仕方なく、汗が滲む体のまま、リクライニングチェアーに体を埋め、読書を少々。
← 福沢 諭吉【著】/富田 正文【校訂】『福翁自伝 (新訂(第56刷)』(岩波文庫)
内田 魯庵著の『新編 思い出す人々』を昨夜というか、真夜中過ぎに読了。
本書と以前、読んだ田山花袋著の『東京の三十年』とを重ねると、明治などの文学者らの様子が分かる。
昨日未明から、福沢諭吉著の『福翁自伝』を読み始めた。
→ 川瀬巴水『馬込の月』(小生が東京在住時代、最後に居住した地域は古くは大きく言うと「馬込」なので、ちょっと感懐深く見入ってしまう)。 拙稿「川瀬巴水…回顧的その心性の謎床し」参照。
福澤馴染みの酒屋「津國屋」が三田に現存することを、この稿を書いていて、初めて知った。かの地に十年も暮らしていたのに、気づいてない。
思えば、慶応大学の三田キャンパスも間近にあったのだが、中に入れたのは、後年、タクシーの営業でのこと。
地元だったはずの、三田や高輪、白金などをもっと徘徊しておけばよかったと、今にして後悔している。
それはそれとして、本書くらいは一度は読んでおかないと。
昔、『学問のすすめ』を読み齧った幽かな記憶があるが、学問という言葉が小生には敷居が高く、途中でとん挫したような…。
でも、有名なエピソードもあって、さすがに『福翁自伝』は面白い。
← 田山 花袋【作】『東京の三十年』(岩波文庫) 拙稿「田山花袋『東京の三十年』の周辺」参照。
田山花袋著の『東京の三十年』に言及していて、ふと、やはり江戸(や明治)を回想した随筆を読んだことがあったなと思い出されてきた。
それは、岡本綺堂著の『江戸の思い出』である。
これも好著なので、是非、ここでも触れておきたい。
というより、小生は「岡本綺堂『半七捕物帳』がマイブーム」や、さらに昨年の拙稿として「「半七」再び!」などの拙稿があるように、綺堂のファンなのである。
まあ、小生が東京在住時代、約10年ほどを暮した、芝高輪に綺堂が生まれた、ということも、勝手に縁を感じて、綺堂のことが気になるのかもしれない。
→ 岡本綺堂著『江戸の思い出 綺堂随筆』(河出文庫 河出書房新社)
拙稿「岡本綺堂『江戸の思い出』あれこれ」の中で、次のように書いている:
綺堂に言わせると、江戸時代からの名残のある東京は日清戦争の頃に大きく様変わりしたという。
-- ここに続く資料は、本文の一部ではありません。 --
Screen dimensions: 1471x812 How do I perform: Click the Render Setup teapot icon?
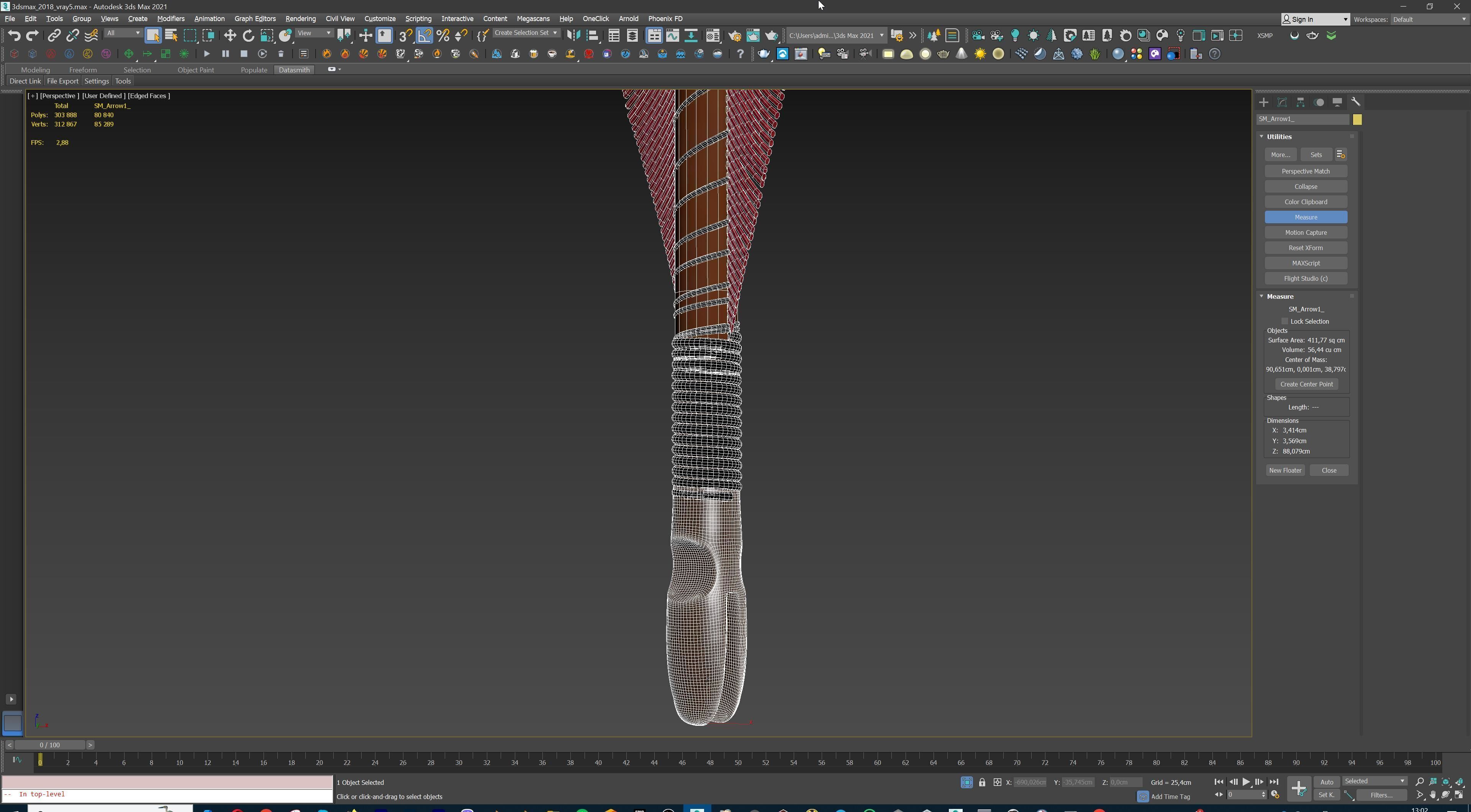pyautogui.click(x=734, y=35)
それまでは、「明治の初期には所謂文明開化の風が吹きまくって、鉄道が敷かれ、瓦斯灯がひかり、洋服や洋傘やトンビが流行しても、詮ずるにそれは形容ばかりの進化であって、その鉄道にのる人、瓦斯灯に照される人、トンビをきる人、その大多数はやはり江戸時代からはみ出してきた人たち」が生き暮らしていたわけである。
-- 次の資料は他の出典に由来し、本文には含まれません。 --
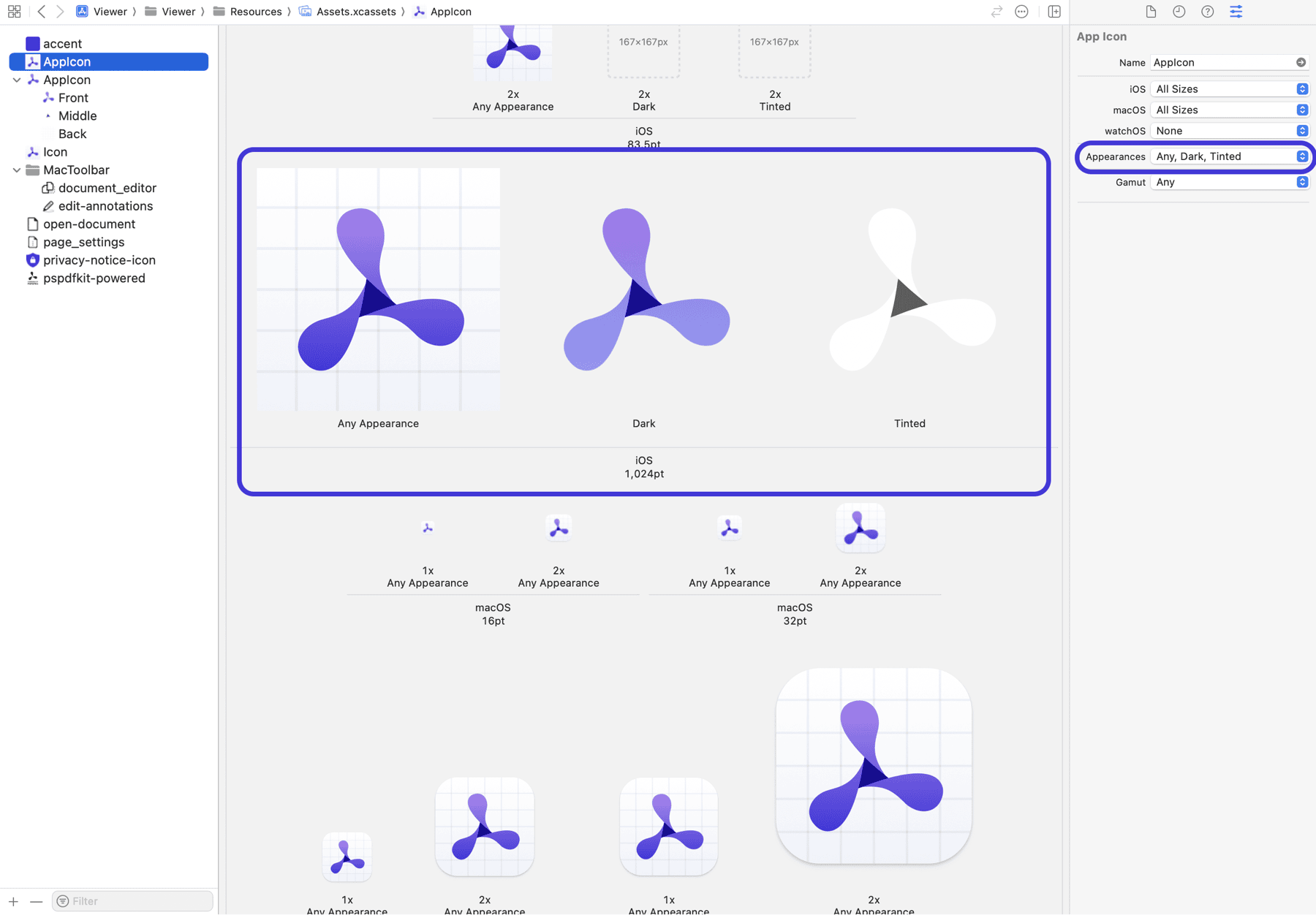Viewport: 1316px width, 915px height.
Task: Open the related items grid icon
Action: pyautogui.click(x=14, y=11)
そして72年(明治5年)生まれの綺堂は、「そういう人達にはぐくまれ、そういう人達に教えられて生長した」のである。だからこそ、1923年9月1日に発生した関東大震災の時に東京など京浜地帯は壊滅的打撃を受けたのだが、その際、江戸情緒の残っていた東京が消えたことに危機感と寂しさを覚え、自覚的に江戸の思い出を書き残そうとしたのだろう。
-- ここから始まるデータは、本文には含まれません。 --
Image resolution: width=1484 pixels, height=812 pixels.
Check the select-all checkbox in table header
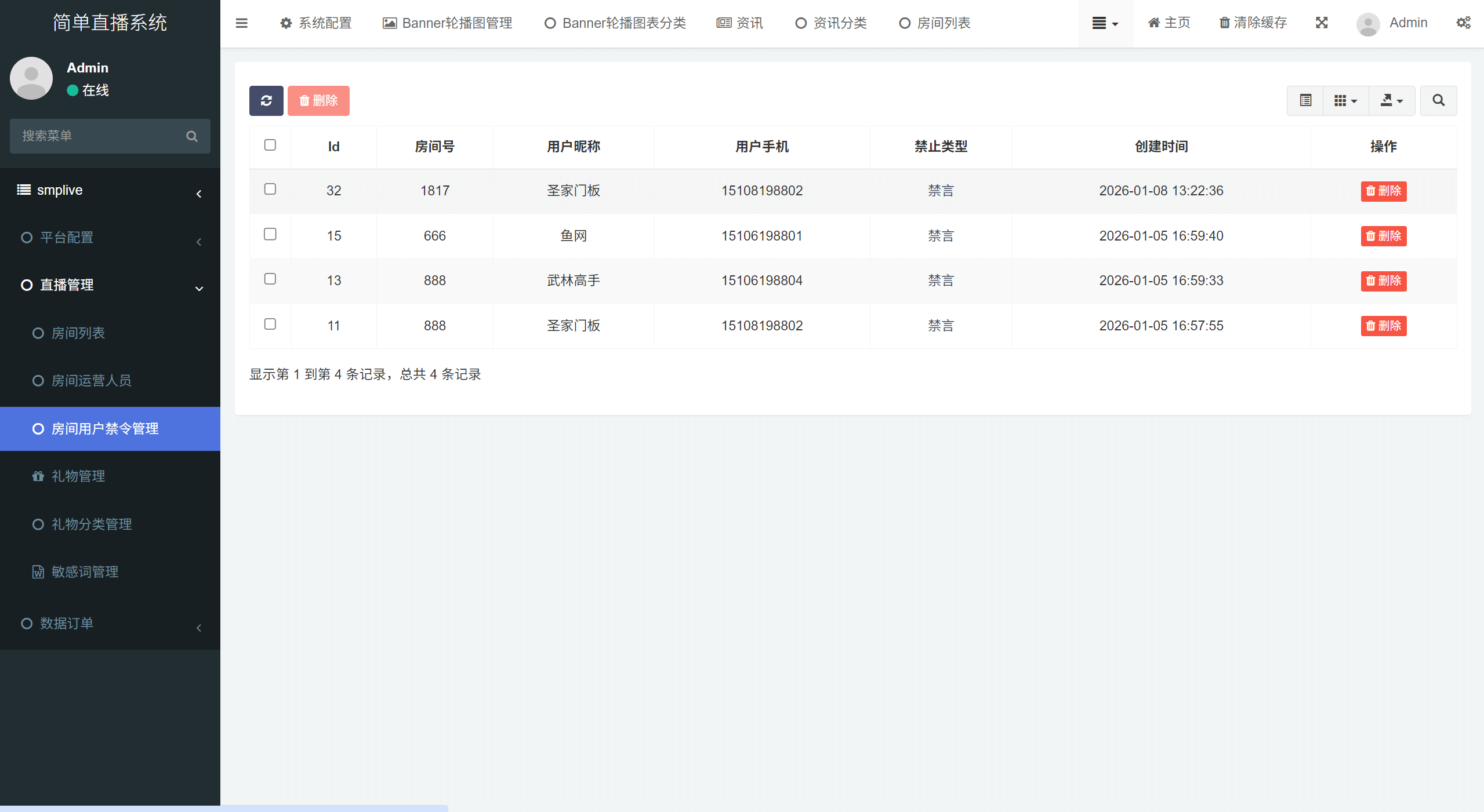click(270, 145)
かの大震災の時には、綺堂自身も「元園町の家財蔵書など全焼」する災禍に見舞われている。
← 内田 魯庵【著】/紅野 敏郎【編】『新編 思い出す人々』(岩波文庫)
一方、拙稿「「半七」再び!」では、以下のように書いている:
富山は贔屓目に見ても、歴史や文化、伝統の厚みが薄い。
歴史書や文献を少々読んだだけでは、生意気なことは言えるはずもないが、街中を歩いても、歴史を伝統を嗅ぎ取るのは至難である。
むしろ、宮本輝などの作家のように、作家らが富山の町や村や道を、川沿いの土手を、どこかの店を訪ね接することで、ドラマを作っていくしかないような気がする。